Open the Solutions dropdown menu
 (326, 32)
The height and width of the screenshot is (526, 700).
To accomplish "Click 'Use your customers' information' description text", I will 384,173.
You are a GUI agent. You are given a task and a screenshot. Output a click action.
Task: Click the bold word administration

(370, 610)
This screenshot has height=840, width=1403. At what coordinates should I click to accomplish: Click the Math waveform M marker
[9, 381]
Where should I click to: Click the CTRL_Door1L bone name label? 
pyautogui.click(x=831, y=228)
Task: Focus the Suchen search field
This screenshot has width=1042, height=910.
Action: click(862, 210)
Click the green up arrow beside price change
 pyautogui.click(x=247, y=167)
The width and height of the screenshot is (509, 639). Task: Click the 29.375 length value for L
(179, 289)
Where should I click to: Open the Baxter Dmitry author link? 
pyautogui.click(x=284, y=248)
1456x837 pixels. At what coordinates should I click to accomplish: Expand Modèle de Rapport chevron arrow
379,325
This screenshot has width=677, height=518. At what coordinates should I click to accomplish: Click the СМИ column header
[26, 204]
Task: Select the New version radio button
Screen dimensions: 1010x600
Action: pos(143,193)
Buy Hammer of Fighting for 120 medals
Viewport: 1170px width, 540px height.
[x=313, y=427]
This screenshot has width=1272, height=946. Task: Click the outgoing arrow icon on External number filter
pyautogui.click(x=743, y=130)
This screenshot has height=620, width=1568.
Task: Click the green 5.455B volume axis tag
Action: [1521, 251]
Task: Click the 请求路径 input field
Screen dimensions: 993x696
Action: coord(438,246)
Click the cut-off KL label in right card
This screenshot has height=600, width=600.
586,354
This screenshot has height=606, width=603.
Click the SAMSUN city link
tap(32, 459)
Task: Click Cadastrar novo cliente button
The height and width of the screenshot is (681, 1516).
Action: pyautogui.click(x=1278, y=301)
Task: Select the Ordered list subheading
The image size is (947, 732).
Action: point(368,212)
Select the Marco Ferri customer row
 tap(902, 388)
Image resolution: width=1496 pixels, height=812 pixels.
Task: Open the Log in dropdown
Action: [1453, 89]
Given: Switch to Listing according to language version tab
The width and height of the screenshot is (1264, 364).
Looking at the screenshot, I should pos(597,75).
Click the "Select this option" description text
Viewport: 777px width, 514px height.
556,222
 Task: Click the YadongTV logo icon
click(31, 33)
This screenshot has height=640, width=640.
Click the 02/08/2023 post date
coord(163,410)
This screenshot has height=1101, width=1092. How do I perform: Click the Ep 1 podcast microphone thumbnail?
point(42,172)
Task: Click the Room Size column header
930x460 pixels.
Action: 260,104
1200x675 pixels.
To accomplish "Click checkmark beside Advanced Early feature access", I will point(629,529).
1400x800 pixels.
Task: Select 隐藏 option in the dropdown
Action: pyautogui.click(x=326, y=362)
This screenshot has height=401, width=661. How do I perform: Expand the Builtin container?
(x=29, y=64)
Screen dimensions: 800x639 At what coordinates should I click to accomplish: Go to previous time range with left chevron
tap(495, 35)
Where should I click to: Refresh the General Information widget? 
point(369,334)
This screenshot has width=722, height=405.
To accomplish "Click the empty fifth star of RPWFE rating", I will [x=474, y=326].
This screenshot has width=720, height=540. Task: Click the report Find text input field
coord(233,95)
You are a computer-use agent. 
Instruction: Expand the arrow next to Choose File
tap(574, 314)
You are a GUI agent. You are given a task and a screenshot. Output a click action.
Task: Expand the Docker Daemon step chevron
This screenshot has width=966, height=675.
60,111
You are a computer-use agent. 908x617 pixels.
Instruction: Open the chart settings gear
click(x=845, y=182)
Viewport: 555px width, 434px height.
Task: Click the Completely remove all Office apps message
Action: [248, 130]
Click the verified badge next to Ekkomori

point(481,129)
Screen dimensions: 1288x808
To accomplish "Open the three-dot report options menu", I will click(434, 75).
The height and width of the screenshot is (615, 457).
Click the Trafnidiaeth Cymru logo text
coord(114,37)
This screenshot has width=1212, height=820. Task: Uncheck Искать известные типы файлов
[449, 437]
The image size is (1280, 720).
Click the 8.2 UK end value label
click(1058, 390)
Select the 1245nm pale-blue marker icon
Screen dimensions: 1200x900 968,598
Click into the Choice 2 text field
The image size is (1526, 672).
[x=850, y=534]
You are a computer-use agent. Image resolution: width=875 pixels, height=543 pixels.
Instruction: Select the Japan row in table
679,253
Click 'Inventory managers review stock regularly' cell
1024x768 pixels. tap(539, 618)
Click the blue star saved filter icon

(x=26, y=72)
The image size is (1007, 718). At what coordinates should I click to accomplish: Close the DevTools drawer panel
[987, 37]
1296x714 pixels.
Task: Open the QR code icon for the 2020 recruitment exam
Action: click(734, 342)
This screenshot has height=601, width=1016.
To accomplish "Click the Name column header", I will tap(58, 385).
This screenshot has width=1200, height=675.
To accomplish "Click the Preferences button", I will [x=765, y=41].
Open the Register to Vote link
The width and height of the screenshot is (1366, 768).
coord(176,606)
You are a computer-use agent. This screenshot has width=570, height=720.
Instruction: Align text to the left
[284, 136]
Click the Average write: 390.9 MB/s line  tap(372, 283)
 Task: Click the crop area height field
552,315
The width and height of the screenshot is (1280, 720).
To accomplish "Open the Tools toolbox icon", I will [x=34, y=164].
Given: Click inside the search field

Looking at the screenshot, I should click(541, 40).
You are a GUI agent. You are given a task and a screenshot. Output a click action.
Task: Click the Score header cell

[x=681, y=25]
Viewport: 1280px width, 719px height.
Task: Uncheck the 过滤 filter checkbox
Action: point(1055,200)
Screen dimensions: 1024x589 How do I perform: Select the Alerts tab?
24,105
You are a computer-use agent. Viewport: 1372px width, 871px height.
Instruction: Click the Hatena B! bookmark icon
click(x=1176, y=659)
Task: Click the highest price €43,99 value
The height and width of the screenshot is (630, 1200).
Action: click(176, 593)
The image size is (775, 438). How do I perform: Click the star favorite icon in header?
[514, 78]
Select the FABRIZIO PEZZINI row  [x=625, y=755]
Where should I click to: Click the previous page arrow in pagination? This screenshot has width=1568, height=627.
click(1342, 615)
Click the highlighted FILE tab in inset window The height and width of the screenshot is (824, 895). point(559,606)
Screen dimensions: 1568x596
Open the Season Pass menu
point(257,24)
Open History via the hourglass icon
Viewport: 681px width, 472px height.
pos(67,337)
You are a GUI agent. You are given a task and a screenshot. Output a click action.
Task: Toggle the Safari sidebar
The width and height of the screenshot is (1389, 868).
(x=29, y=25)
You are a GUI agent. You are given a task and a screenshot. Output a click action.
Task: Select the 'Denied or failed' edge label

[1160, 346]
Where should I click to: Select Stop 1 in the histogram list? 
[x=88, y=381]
--------
» **Required action**:
Using the same words as the original, repeat the records above.

» **Expected answer**:
Open the Solutions dropdown menu
 (326, 32)
The height and width of the screenshot is (526, 700).
To accomplish "Click 'Use your customers' information' description text", I will 384,173.
You are a GUI agent. You are given a task and a screenshot. Output a click action.
Task: Click the bold word administration

(370, 610)
This screenshot has height=840, width=1403. At what coordinates should I click to accomplish: Click the Math waveform M marker
[9, 381]
Where should I click to: Click the CTRL_Door1L bone name label? 
pyautogui.click(x=831, y=228)
Task: Focus the Suchen search field
This screenshot has width=1042, height=910.
Action: click(862, 210)
Click the green up arrow beside price change
 pyautogui.click(x=247, y=167)
The width and height of the screenshot is (509, 639). Task: Click the 29.375 length value for L
(179, 289)
Where should I click to: Open the Baxter Dmitry author link? 
pyautogui.click(x=284, y=248)
1456x837 pixels. At what coordinates should I click to accomplish: Expand Modèle de Rapport chevron arrow
379,325
This screenshot has width=677, height=518. At what coordinates should I click to accomplish: Click the СМИ column header
[26, 204]
Task: Select the New version radio button
Screen dimensions: 1010x600
Action: pos(143,193)
Buy Hammer of Fighting for 120 medals
Viewport: 1170px width, 540px height.
[x=313, y=427]
This screenshot has width=1272, height=946. Task: Click the outgoing arrow icon on External number filter
pyautogui.click(x=743, y=130)
This screenshot has height=620, width=1568.
Task: Click the green 5.455B volume axis tag
Action: [1521, 251]
Task: Click the 请求路径 input field
Screen dimensions: 993x696
Action: coord(438,246)
Click the cut-off KL label in right card
This screenshot has height=600, width=600.
586,354
This screenshot has height=606, width=603.
Click the SAMSUN city link
tap(32, 459)
Task: Click Cadastrar novo cliente button
The height and width of the screenshot is (681, 1516).
Action: pyautogui.click(x=1278, y=301)
Task: Select the Ordered list subheading
The image size is (947, 732).
Action: point(368,212)
Select the Marco Ferri customer row
 tap(902, 388)
Image resolution: width=1496 pixels, height=812 pixels.
Task: Open the Log in dropdown
Action: [1453, 89]
Given: Switch to Listing according to language version tab
The width and height of the screenshot is (1264, 364).
Looking at the screenshot, I should pos(597,75).
Click the "Select this option" description text
Viewport: 777px width, 514px height.
556,222
 Task: Click the YadongTV logo icon
click(31, 33)
This screenshot has height=640, width=640.
Click the 02/08/2023 post date
coord(163,410)
This screenshot has height=1101, width=1092. How do I perform: Click the Ep 1 podcast microphone thumbnail?
point(42,172)
Task: Click the Room Size column header
930x460 pixels.
Action: 260,104
1200x675 pixels.
To accomplish "Click checkmark beside Advanced Early feature access", I will point(629,529).
1400x800 pixels.
Task: Select 隐藏 option in the dropdown
Action: pyautogui.click(x=326, y=362)
This screenshot has height=401, width=661. How do I perform: Expand the Builtin container?
(x=29, y=64)
Screen dimensions: 800x639 At what coordinates should I click to accomplish: Go to previous time range with left chevron
tap(495, 35)
Where should I click to: Refresh the General Information widget? 
point(369,334)
This screenshot has width=722, height=405.
To accomplish "Click the empty fifth star of RPWFE rating", I will [x=474, y=326].
This screenshot has width=720, height=540. Task: Click the report Find text input field
coord(233,95)
You are a computer-use agent. 
Instruction: Expand the arrow next to Choose File
tap(574, 314)
You are a GUI agent. You are given a task and a screenshot. Output a click action.
Task: Expand the Docker Daemon step chevron
This screenshot has width=966, height=675.
60,111
You are a computer-use agent. 908x617 pixels.
Instruction: Open the chart settings gear
click(x=845, y=182)
Viewport: 555px width, 434px height.
Task: Click the Completely remove all Office apps message
Action: [248, 130]
Click the verified badge next to Ekkomori

point(481,129)
Screen dimensions: 1288x808
To accomplish "Open the three-dot report options menu", I will click(434, 75).
The height and width of the screenshot is (615, 457).
Click the Trafnidiaeth Cymru logo text
coord(114,37)
This screenshot has width=1212, height=820. Task: Uncheck Искать известные типы файлов
[449, 437]
The image size is (1280, 720).
Click the 8.2 UK end value label
click(1058, 390)
Select the 1245nm pale-blue marker icon
Screen dimensions: 1200x900 968,598
Click into the Choice 2 text field
The image size is (1526, 672).
[x=850, y=534]
You are a computer-use agent. Image resolution: width=875 pixels, height=543 pixels.
Instruction: Select the Japan row in table
679,253
Click 'Inventory managers review stock regularly' cell
1024x768 pixels. tap(539, 618)
Click the blue star saved filter icon

(x=26, y=72)
The image size is (1007, 718). At what coordinates should I click to accomplish: Close the DevTools drawer panel
[987, 37]
1296x714 pixels.
Task: Open the QR code icon for the 2020 recruitment exam
Action: click(734, 342)
This screenshot has height=601, width=1016.
To accomplish "Click the Name column header", I will tap(58, 385).
This screenshot has width=1200, height=675.
To accomplish "Click the Preferences button", I will [x=765, y=41].
Open the Register to Vote link
The width and height of the screenshot is (1366, 768).
coord(176,606)
You are a computer-use agent. This screenshot has width=570, height=720.
Instruction: Align text to the left
[284, 136]
Click the Average write: 390.9 MB/s line  tap(372, 283)
 Task: Click the crop area height field
552,315
The width and height of the screenshot is (1280, 720).
To accomplish "Open the Tools toolbox icon", I will [x=34, y=164].
Given: Click inside the search field

Looking at the screenshot, I should click(541, 40).
You are a GUI agent. You are given a task and a screenshot. Output a click action.
Task: Click the Score header cell

[x=681, y=25]
Viewport: 1280px width, 719px height.
Task: Uncheck the 过滤 filter checkbox
Action: point(1055,200)
Screen dimensions: 1024x589 How do I perform: Select the Alerts tab?
24,105
You are a computer-use agent. Viewport: 1372px width, 871px height.
Instruction: Click the Hatena B! bookmark icon
click(x=1176, y=659)
Task: Click the highest price €43,99 value
The height and width of the screenshot is (630, 1200).
Action: click(176, 593)
The image size is (775, 438). How do I perform: Click the star favorite icon in header?
[514, 78]
Select the FABRIZIO PEZZINI row  [x=625, y=755]
Where should I click to: Click the previous page arrow in pagination? This screenshot has width=1568, height=627.
click(1342, 615)
Click the highlighted FILE tab in inset window The height and width of the screenshot is (824, 895). point(559,606)
Screen dimensions: 1568x596
Open the Season Pass menu
point(257,24)
Open History via the hourglass icon
Viewport: 681px width, 472px height.
pos(67,337)
You are a GUI agent. You are given a task and a screenshot. Output a click action.
Task: Toggle the Safari sidebar
The width and height of the screenshot is (1389, 868).
(x=29, y=25)
You are a GUI agent. You are given a task and a screenshot. Output a click action.
Task: Select the 'Denied or failed' edge label

[1160, 346]
Where should I click to: Select Stop 1 in the histogram list? 
[x=88, y=381]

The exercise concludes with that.